Alfred Stieglitz
[Photographer and curator, b. 1864, Hoboken, New Jersey, d. 1946, New York.]

 If you decide that you would rather that art stay dead, then go out with your Kodak and produce some faithful imitations. Good machine work is always preferable to indifferent hand-made products. 

Richard Prince
[Artist, b. 1949, Panama Canal Zone, lives in New York.]

 There was a point where I noticed that things had changed in the Marlboro ad. They got rid of the famous guy, a certain model who used to be in all the ads. They took him out and started using other people. That’s when I went after it. That’s when I stole it.... This was a famous campaign. If you’re going to steal something, you know, you go to the bank. 

Giséle Freund
[Photographer, b. 1908, Berlin, Germany, d. 2000, Paris, France.]
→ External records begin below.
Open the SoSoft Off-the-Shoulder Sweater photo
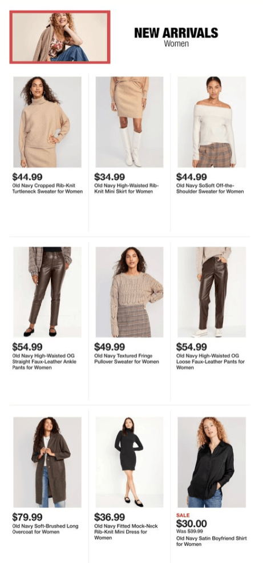tap(212, 122)
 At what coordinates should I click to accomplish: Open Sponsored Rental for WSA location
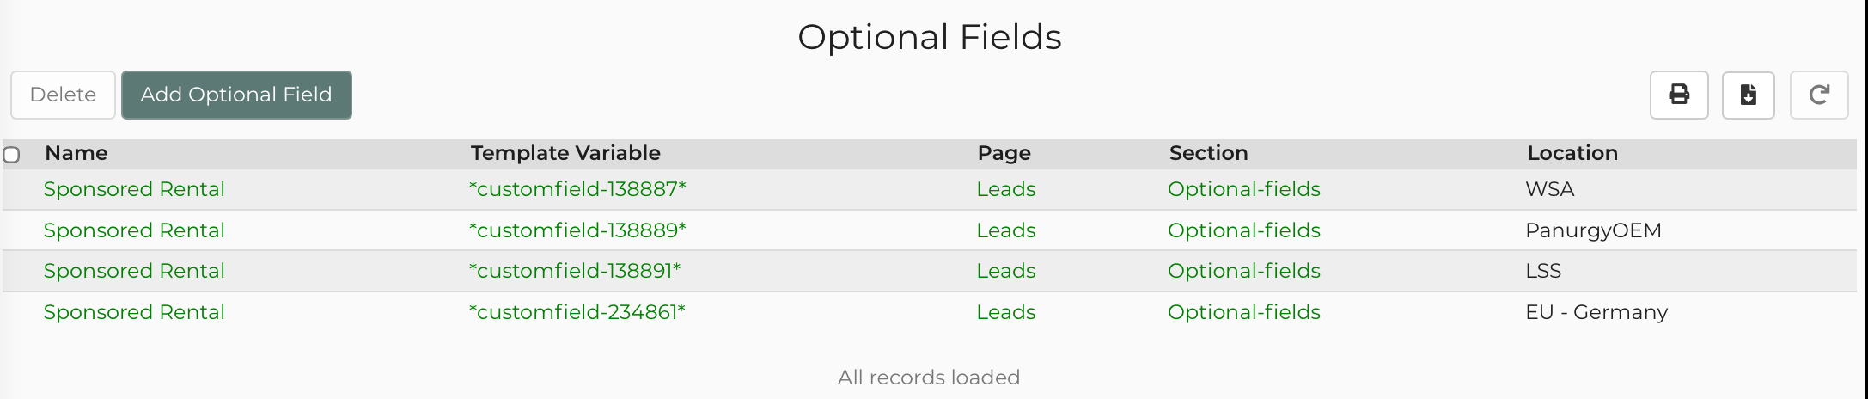tap(134, 189)
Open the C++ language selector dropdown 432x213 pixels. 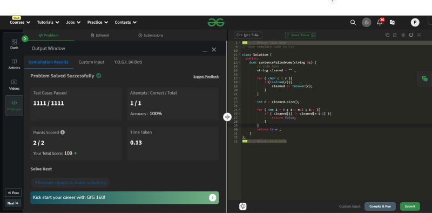coord(248,35)
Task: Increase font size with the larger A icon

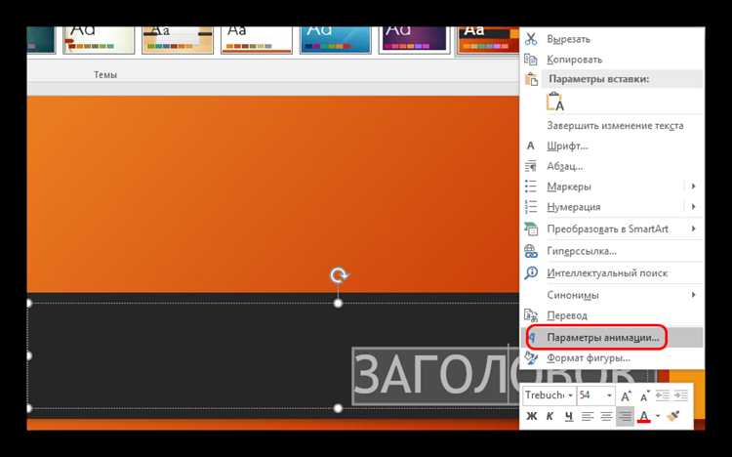Action: coord(626,395)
 Yet it seems so easy to take a photograph! One forgets that, apart from the technical aspects, photography can be a mental creation and the affirmation of a personality. What is marvelous about a photograph is that its possibilities are infinite; there aren’t any subjects ‘done to death’. 

Eugene Richards
[Photographer, b. 1944, Dorchester, Massachusetts, lives in New York.]

 Photojournalist? With a few exceptions, those of us working as photojournalists might now more appropriately call ourselves illustrators. For, unlike real reporters, whose job it is to document what’s going down, most of us go out in the world expecting to give form to the magazine, or to newspaper editor’s ideas, using what’s become over the years a pretty standardized visual language. So we search for what is instantly recognizable, supportive of the text, easiest to digest, or most marketable—more mundane realities be damned. 

Tom Wolfe
[Writer, b. 1930, Richmond, Virginia, d. 2018, New York.]

 Suddenly there is magic in such items... as random and eccentric framing, blurred images, keeling horizons, distorted scale, unreal colors (puce waters, chartreuse skies), grotesque foreshortening... and nightclub photo lighting with its flash overexposures and clotted shadows and inexplicable detail and tilted walls and stray items—arms, legs, shoes, cloven bottoms, anorexic elbows—appearing in an amputated condition about the edges... Once regarded as technical limitation of the medium, as annoyances to be overcome by professional expertise, they now become like animae, tree spirits, to be treated with reverence and looked to for guidance. 

Jason Fulford
[Photographer, b. 1973, Atlanta, Georgia, lives in Scranton, Pennsylvania.]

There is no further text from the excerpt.